▶ [Task to carry out]
Below are entries with pictures among them; reproduce exactly, and only, the lines from the one containing "About Us (161, 2104)" down to the one containing "Стикери за жени шофьори (27, 1519)", without the pictures.

▶ [Data section]
⟨
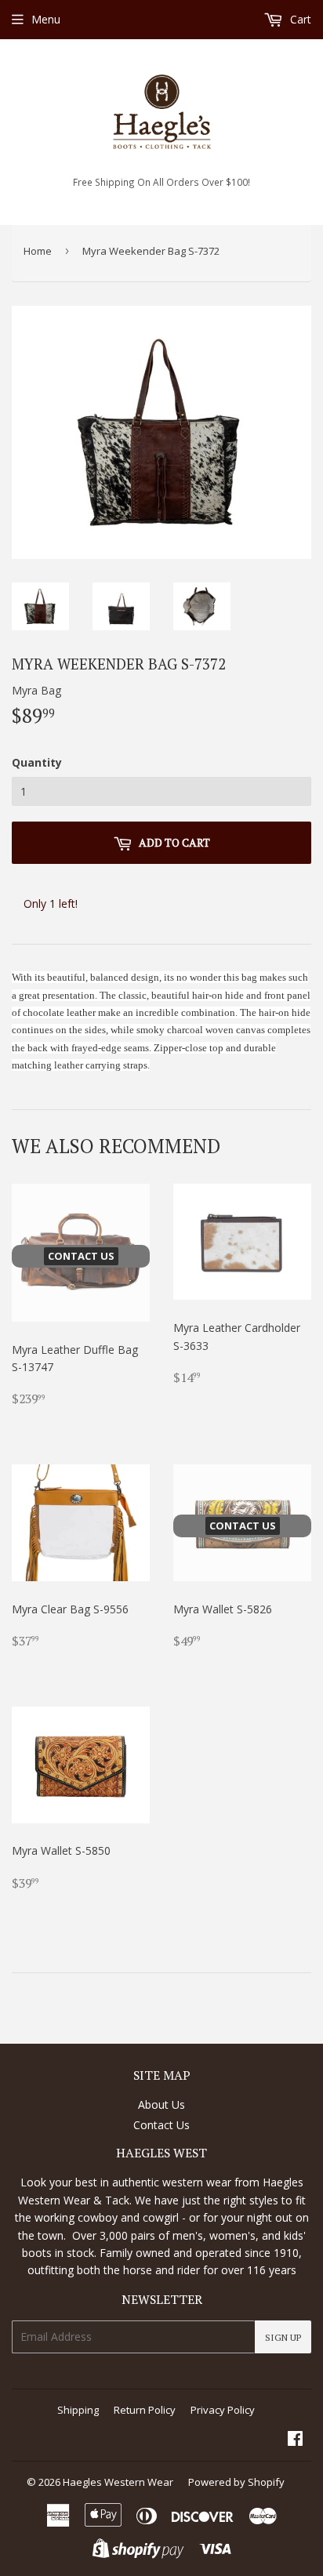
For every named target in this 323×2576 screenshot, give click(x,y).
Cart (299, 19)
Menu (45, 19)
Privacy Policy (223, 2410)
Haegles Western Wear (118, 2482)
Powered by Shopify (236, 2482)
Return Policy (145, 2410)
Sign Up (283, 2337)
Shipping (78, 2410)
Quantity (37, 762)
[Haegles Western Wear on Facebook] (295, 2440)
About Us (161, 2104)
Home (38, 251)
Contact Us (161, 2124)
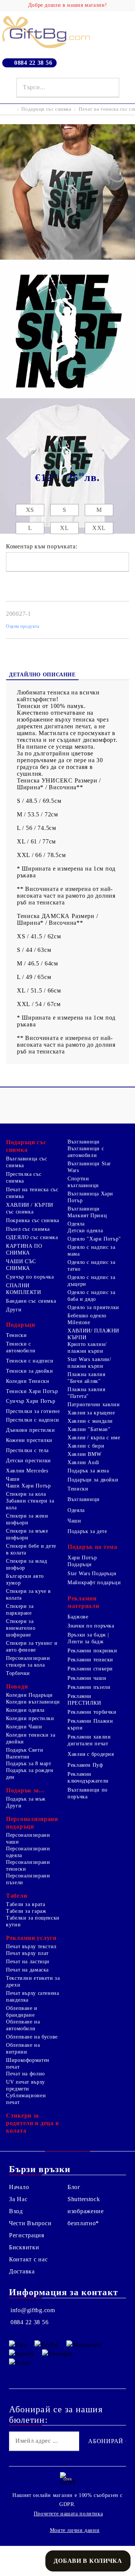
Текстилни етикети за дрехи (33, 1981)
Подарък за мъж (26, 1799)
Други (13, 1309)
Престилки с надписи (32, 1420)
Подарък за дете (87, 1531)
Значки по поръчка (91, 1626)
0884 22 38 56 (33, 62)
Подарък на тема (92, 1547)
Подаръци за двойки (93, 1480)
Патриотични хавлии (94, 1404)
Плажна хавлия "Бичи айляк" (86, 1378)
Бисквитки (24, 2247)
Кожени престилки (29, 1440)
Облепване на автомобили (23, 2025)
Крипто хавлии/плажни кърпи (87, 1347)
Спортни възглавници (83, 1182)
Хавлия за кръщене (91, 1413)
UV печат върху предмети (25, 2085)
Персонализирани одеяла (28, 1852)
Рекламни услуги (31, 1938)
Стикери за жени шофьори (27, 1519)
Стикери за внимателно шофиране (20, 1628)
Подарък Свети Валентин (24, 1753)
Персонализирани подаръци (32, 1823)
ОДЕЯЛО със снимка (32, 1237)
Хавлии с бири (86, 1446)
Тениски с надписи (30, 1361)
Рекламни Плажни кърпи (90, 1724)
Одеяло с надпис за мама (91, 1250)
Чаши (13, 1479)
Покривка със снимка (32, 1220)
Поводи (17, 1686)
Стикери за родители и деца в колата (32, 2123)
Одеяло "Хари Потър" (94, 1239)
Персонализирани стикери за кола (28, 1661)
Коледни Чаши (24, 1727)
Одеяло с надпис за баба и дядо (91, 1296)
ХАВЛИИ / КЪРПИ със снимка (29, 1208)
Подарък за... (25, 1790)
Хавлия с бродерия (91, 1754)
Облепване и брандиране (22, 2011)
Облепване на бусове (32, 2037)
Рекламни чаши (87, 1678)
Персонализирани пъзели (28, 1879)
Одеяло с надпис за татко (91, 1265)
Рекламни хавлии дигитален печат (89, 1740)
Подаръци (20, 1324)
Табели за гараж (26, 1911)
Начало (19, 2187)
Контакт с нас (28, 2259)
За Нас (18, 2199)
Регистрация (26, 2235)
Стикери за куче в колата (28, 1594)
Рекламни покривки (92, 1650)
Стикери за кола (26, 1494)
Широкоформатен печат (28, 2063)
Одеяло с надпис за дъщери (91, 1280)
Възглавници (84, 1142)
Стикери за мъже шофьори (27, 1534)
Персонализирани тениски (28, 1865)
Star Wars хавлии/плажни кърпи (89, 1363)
⟩
▶ [Response area]
About Us (161, 2104)
Home (38, 251)
Contact Us (161, 2124)
Текстилни етикети за дрехи (33, 1981)
Подарък за мъж (26, 1799)
Други (13, 1309)
Престилки с надписи (32, 1420)
Подарък за дете (87, 1531)
Значки по поръчка (91, 1626)
0884 22 38 56 (33, 62)
Подарък на тема (92, 1547)
Подаръци за двойки (93, 1480)
Патриотични хавлии (94, 1404)
Плажна хавлия "Бичи айляк" (86, 1378)
Бисквитки (24, 2247)
Кожени престилки (29, 1440)
Облепване на автомобили (23, 2025)
Крипто хавлии/плажни кърпи (87, 1347)
Спортни възглавници (83, 1182)
Хавлия за кръщене (91, 1413)
UV печат върху предмети (25, 2085)
Персонализирани одеяла (28, 1852)
Рекламни услуги (31, 1938)
Стикери за жени шофьори (27, 1519)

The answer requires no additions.